In diesen Jahren hatten wir im Sommer dreimal die Woche Training, im Winter vier bis fünf. Jeder gefahrene Kilometer kam ins Trainingsbuch. Eine ehemalige Siebenkämpferin hat mir erzählt, in ihren eigenen Trainingsheften habe sie neben den absolvierten Trainingseinheiten auch ihr Gewicht und ihren Pulsschlag notiert – und daraus dann Tabellen und Diagramme gemacht. Damals war sie zwölf und ihr Trainer nahm die talentierteren seiner Zöglinge regelmäßig beiseite und befragte sie nach ihren Lebenszielen. Freundschaft und Erfolg, habe er gesagt, sei nicht drin – da müsse man sich entscheiden.

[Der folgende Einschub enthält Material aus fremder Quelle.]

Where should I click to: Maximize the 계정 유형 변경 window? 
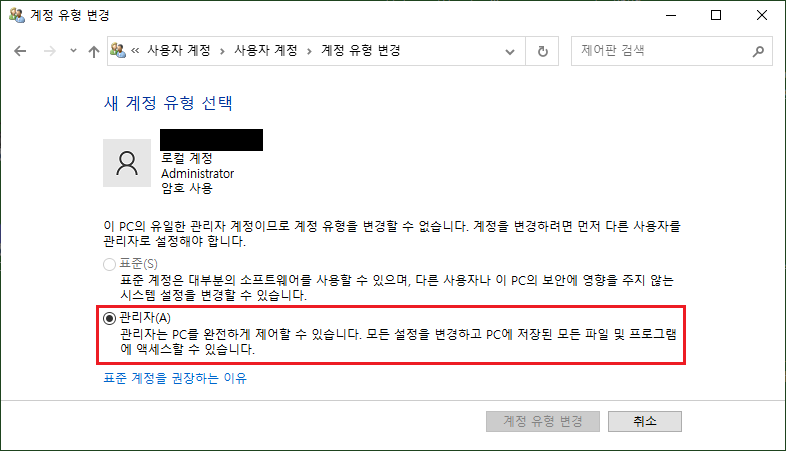coord(716,15)
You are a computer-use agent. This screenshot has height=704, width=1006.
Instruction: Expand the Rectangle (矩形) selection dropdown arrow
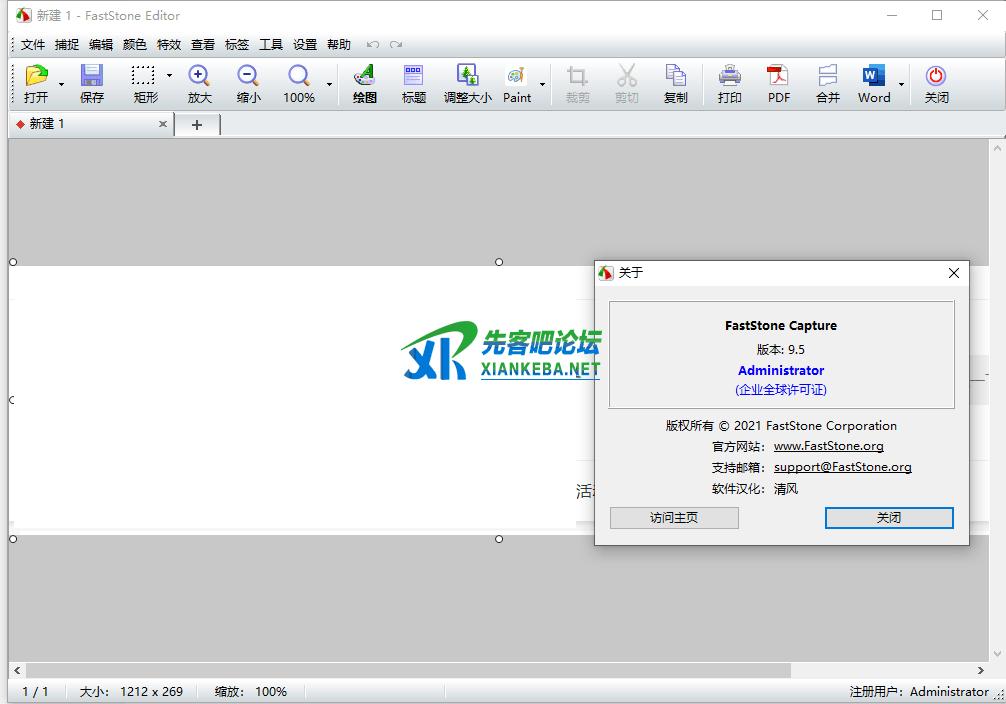pyautogui.click(x=169, y=76)
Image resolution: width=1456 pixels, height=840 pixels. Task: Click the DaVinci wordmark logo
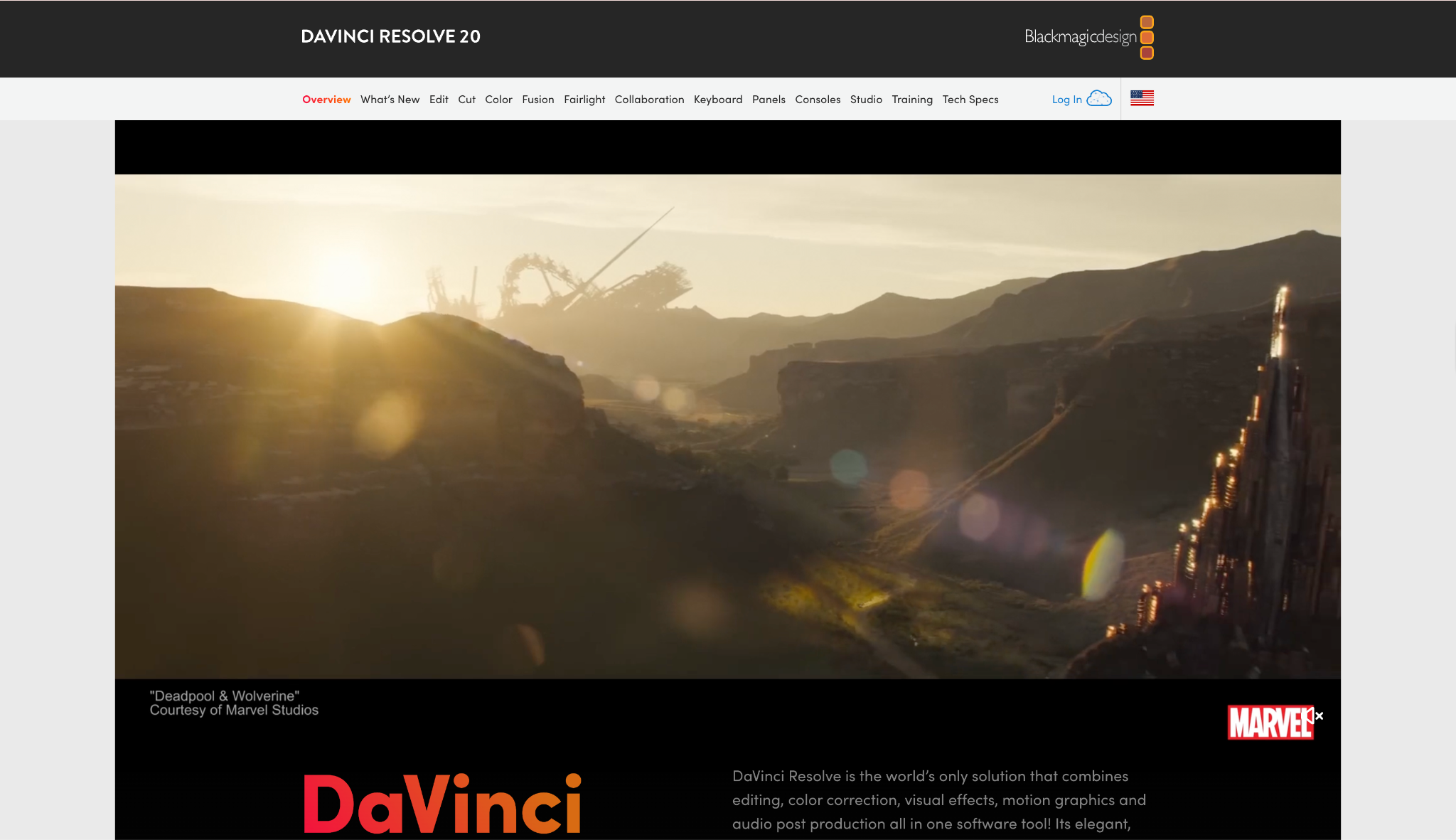tap(441, 804)
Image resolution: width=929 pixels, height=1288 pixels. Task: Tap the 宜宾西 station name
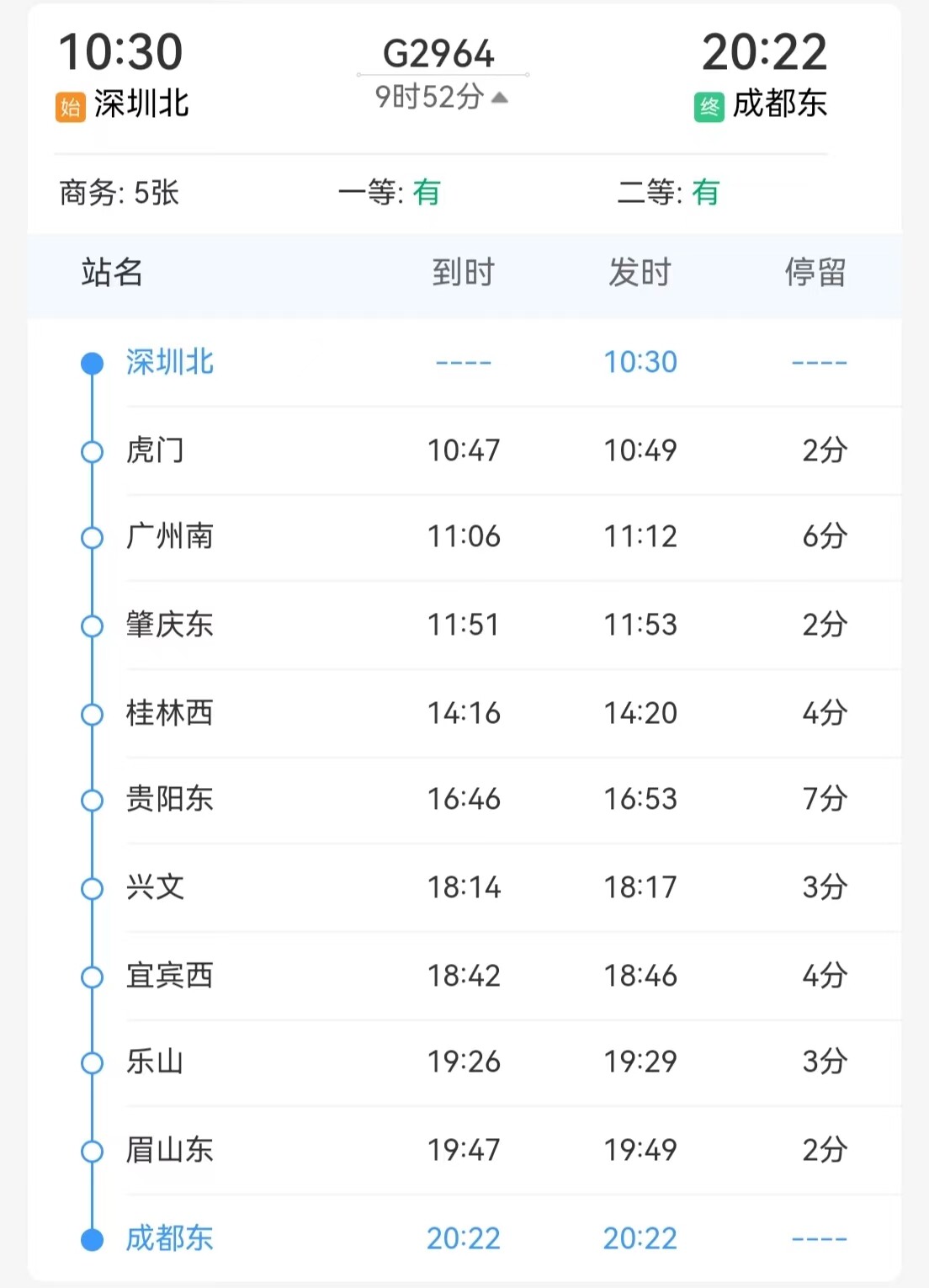point(170,976)
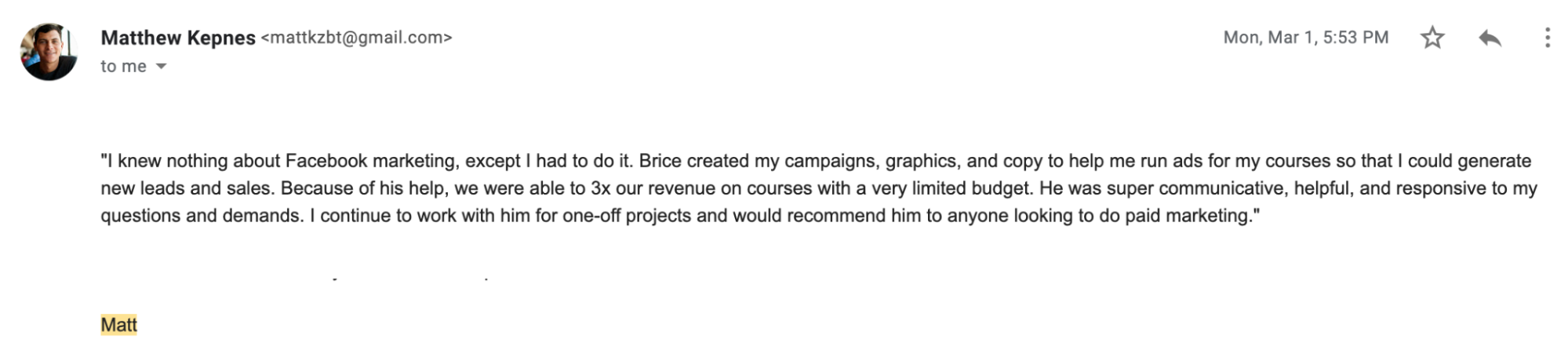Click the word "campaigns" in first line
Screen dimensions: 1568x357
[830, 161]
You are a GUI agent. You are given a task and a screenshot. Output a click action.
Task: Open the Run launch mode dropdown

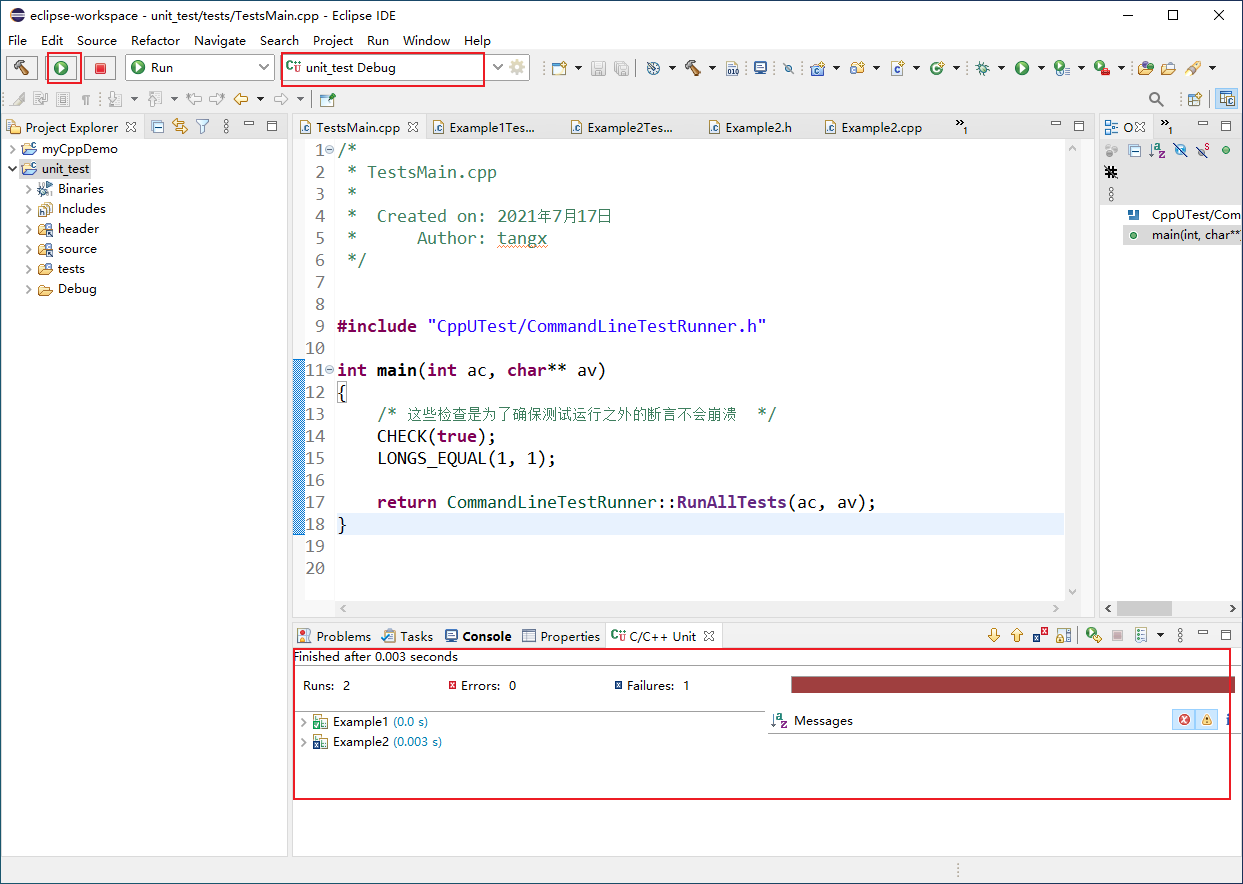tap(199, 68)
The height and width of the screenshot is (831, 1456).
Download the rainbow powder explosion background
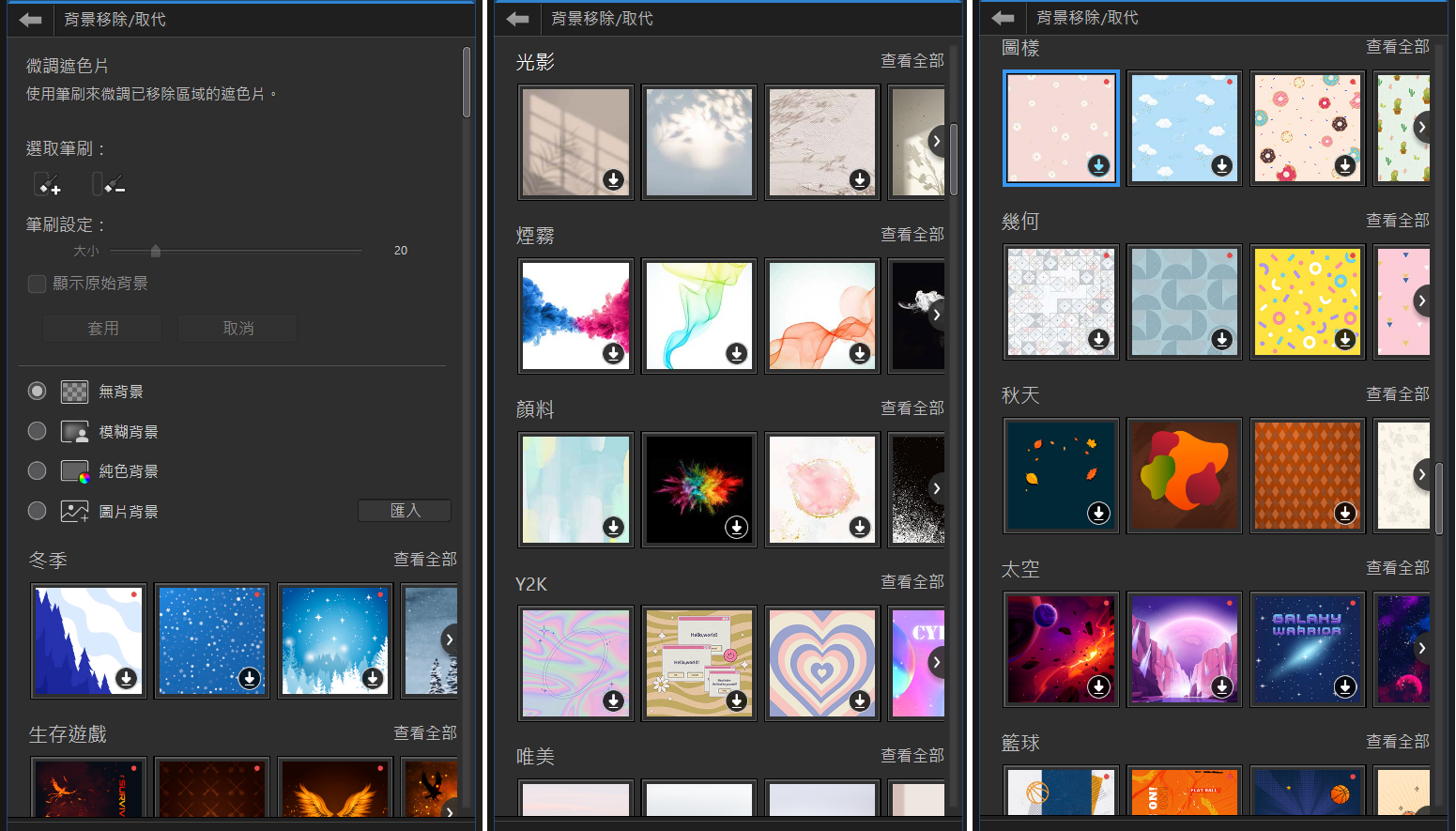click(x=737, y=527)
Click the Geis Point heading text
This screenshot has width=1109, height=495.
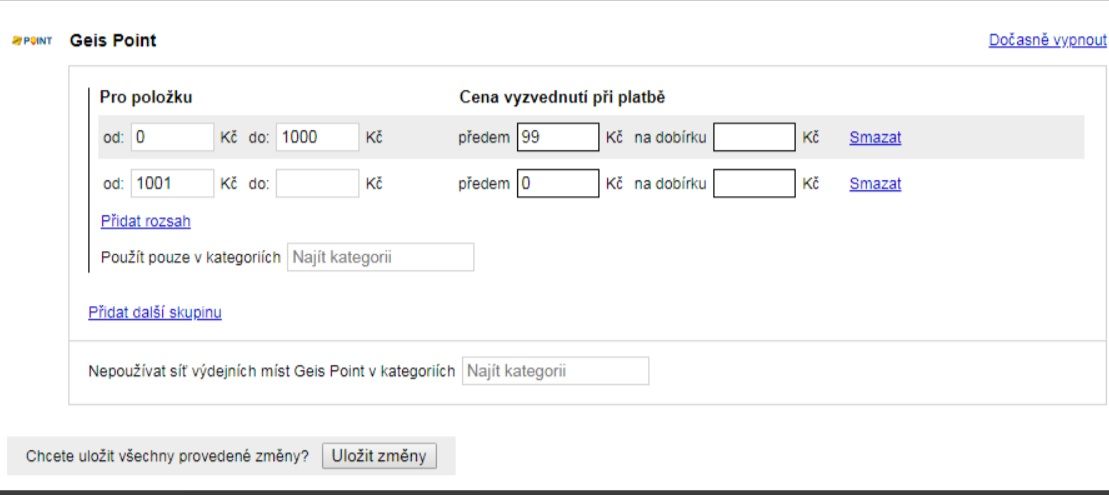pyautogui.click(x=113, y=41)
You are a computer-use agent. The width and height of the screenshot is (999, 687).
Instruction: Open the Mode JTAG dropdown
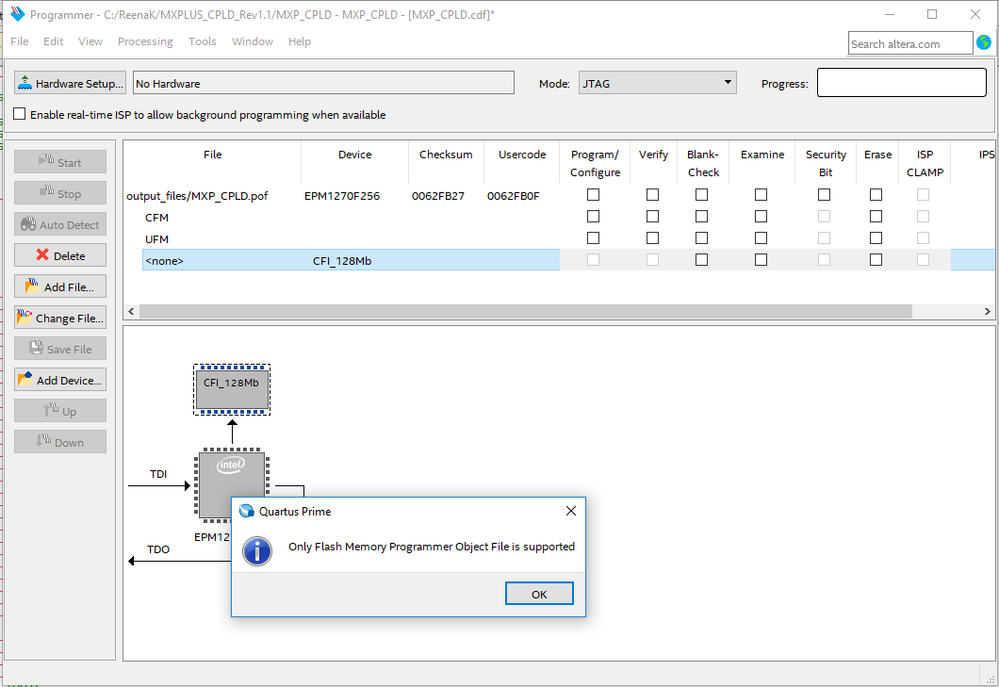click(657, 84)
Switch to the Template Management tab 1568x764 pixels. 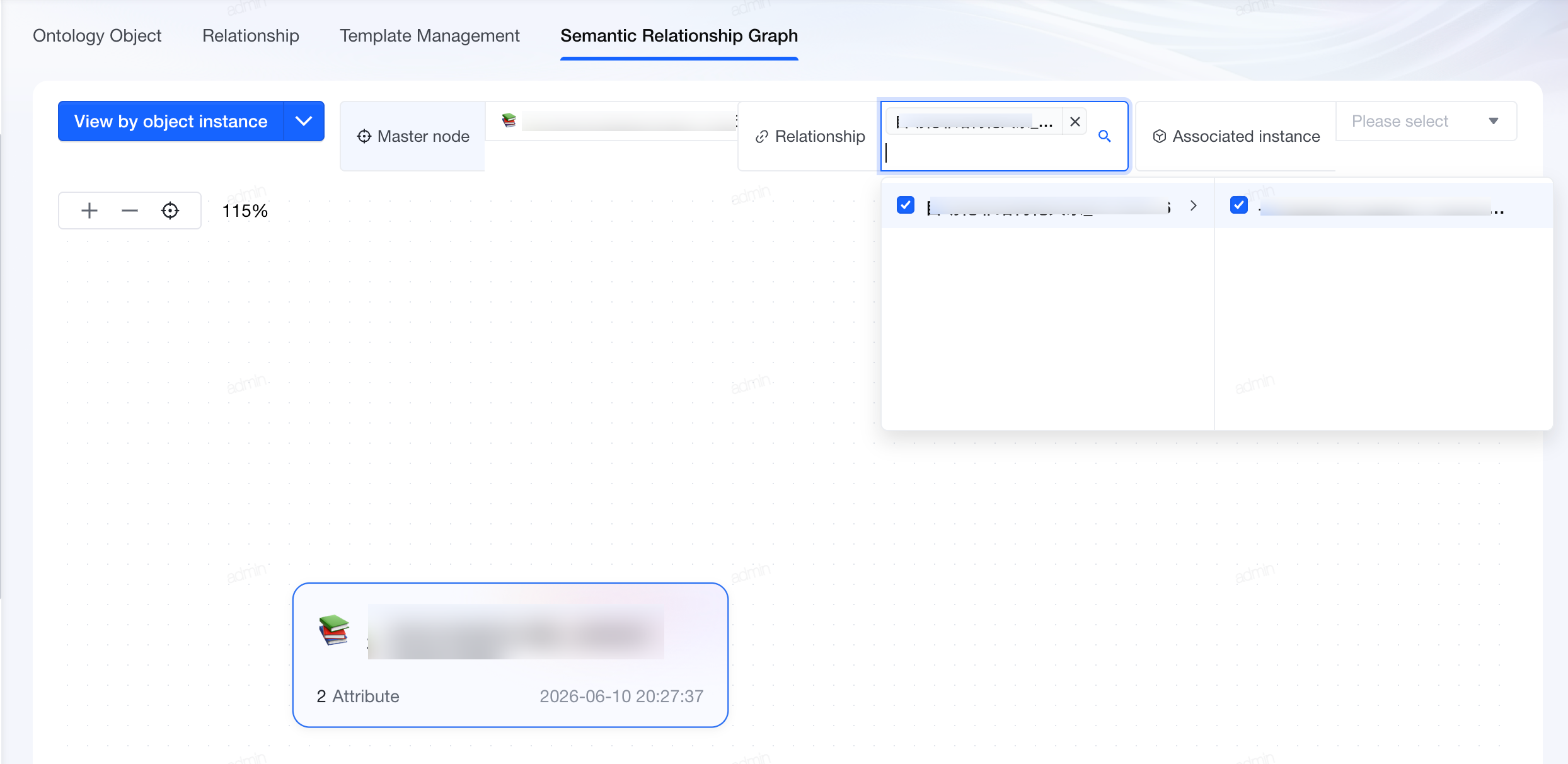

So schlimm war es bei uns dann auch wieder nicht. Vielleicht, weil wir den Job selbst erledigten. Ich zumindest hab als Mädchen neben dem Trainingsbuch auch ein Tagebuch geführt. Darin stehen seitenlange Beschwörungen zur Selbstdisziplin. Mehr trainieren, schneller fahren, weniger essen, Schüchternheit überwinden. Dass sich die Selbstführung, die man als Leistungssportlerin einübt, auf alle Bereiche des Lebens erstreckt, hatte ich offenbar schon als Jugendliche begriffen. Und da zählte der Einsatz fast mehr als das Ergebnis – 100 Prozent kämpfen war wichtiger als siegen. (Wir haben übrigens nicht gedopt – wenn man von ein paar inhalierten Tropfen Minzöl kurz vor dem Rennen absieht. Unser Trainer empfahl ein Steak vor dem Start… man fuhr damals aber auch noch in Trikots aus Wolle, flickte plattgefahrene Schlauchreifen und hatte echte Sitzleder in der Radhose.) Die frühere Siebenkämpferin spricht in dem Zusammenhang gern von der olympischen Idee – wobei es allerdings immer darauf ankam, dass man nicht nur dabei war, sondern beim Dabeisein auch alles gab.
Bei meinem allerersten Straßenrennen, Körper und Geist waren noch relativ untrainiert, hab ich dieses Gebot verletzt. Beim Start kam ich nicht in die Pedalhaken, das Feld fuhr davon, und ich dachte: Naja gut, das war’s. Bin dann mit hohem Lenker – im Rennen fasst man den unten! – in mir angenehmem Tempo weitergefahren… und verstand nicht, warum mich ein paar meinem Verein verbundene Funktionäre mehr anschrien als anfeuerten, so ginge das nicht. Ehrlich gesagt war das Widerstand wider Willen. Aber er zeigte, dass bummeln subversiv sein kann. Und das gilt wohl im Leistungssport genauso wie in den anderen Sphären des Kapitalismus.